• TASK DETAILS
Report how many lines in the records carry the string "computer", and give no further text.

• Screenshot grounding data
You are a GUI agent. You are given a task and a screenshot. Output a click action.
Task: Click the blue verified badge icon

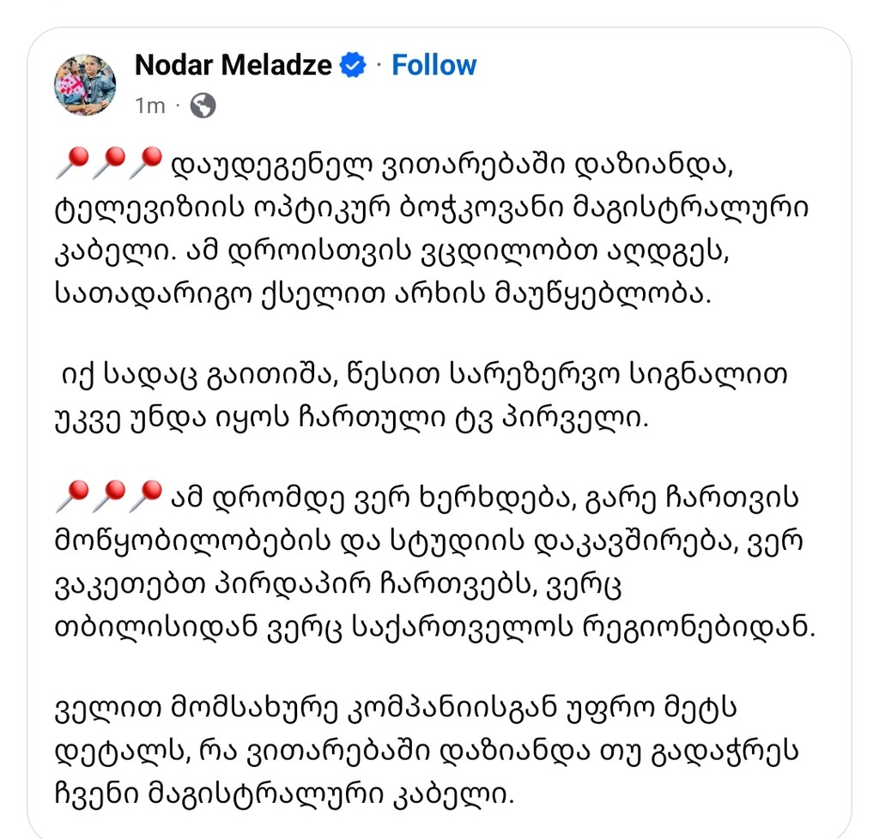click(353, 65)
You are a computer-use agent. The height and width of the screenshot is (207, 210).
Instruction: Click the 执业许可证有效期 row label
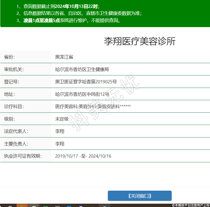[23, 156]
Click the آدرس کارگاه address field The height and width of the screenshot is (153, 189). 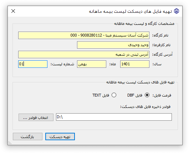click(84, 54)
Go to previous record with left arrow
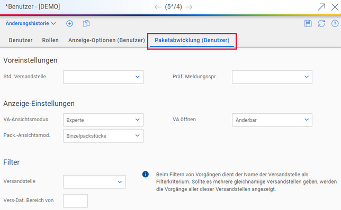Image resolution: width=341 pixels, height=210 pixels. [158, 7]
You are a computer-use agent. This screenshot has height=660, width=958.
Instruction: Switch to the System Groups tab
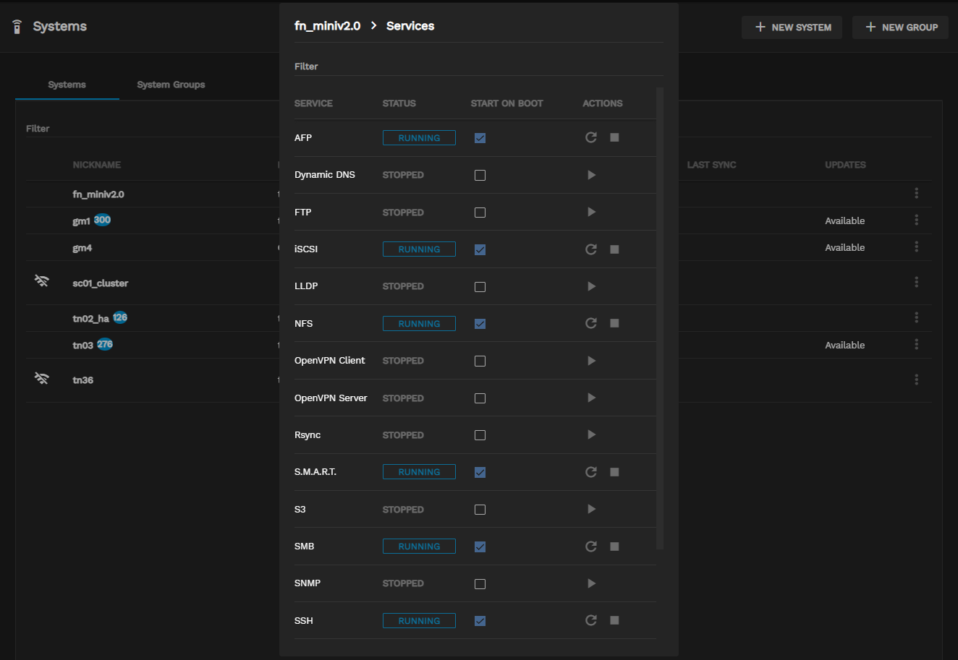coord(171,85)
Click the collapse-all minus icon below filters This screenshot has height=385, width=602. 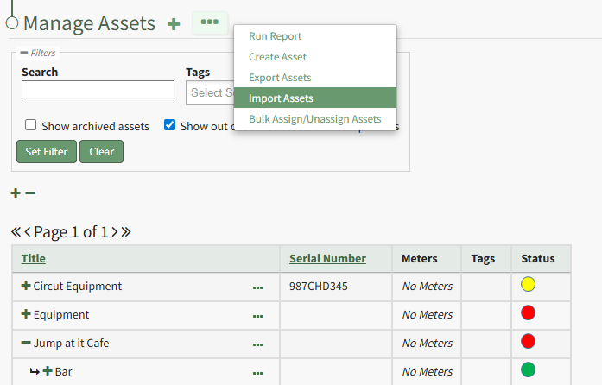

• SOLUTION FOR THIS PROBLEM
2